**Collection entries**
*****

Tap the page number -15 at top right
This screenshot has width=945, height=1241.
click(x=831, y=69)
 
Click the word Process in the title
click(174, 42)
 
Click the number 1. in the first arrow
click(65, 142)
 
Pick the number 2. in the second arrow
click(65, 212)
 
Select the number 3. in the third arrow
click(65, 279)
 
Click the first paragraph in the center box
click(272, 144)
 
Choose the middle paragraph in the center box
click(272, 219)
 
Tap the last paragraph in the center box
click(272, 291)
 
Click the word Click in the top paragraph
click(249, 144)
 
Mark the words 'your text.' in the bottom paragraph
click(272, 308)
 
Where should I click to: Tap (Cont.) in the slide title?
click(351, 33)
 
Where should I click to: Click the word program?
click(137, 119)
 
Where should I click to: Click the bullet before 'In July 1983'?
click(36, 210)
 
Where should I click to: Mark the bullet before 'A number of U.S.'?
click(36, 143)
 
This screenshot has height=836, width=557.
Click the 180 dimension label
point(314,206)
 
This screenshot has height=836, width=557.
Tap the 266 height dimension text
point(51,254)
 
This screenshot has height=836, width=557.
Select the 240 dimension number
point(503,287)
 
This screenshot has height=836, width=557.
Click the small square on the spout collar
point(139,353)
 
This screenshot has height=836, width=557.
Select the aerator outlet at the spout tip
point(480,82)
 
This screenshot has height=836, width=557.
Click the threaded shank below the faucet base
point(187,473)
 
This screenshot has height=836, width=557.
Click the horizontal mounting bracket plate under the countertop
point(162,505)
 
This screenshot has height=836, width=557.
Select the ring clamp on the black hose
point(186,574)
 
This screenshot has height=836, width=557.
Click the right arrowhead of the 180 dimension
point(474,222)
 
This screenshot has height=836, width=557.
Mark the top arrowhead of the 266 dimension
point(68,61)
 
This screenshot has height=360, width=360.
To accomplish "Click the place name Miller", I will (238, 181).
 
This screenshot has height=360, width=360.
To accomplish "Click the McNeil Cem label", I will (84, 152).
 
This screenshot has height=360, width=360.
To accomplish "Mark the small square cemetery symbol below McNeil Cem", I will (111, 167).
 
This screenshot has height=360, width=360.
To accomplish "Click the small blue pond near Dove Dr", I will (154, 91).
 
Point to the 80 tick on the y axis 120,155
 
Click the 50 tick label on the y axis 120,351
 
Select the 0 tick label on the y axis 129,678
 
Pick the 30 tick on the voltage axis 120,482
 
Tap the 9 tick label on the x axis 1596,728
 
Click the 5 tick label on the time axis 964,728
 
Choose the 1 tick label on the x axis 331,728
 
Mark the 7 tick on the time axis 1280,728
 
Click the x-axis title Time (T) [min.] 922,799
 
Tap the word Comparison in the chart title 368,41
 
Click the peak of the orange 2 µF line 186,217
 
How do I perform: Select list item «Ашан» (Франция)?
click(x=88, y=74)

*****

**TO DO**
Gather each line of the listing that contains the word "spout", and copy those lines.

**THE REPLY**
Click the small square on the spout collar
Select the aerator outlet at the spout tip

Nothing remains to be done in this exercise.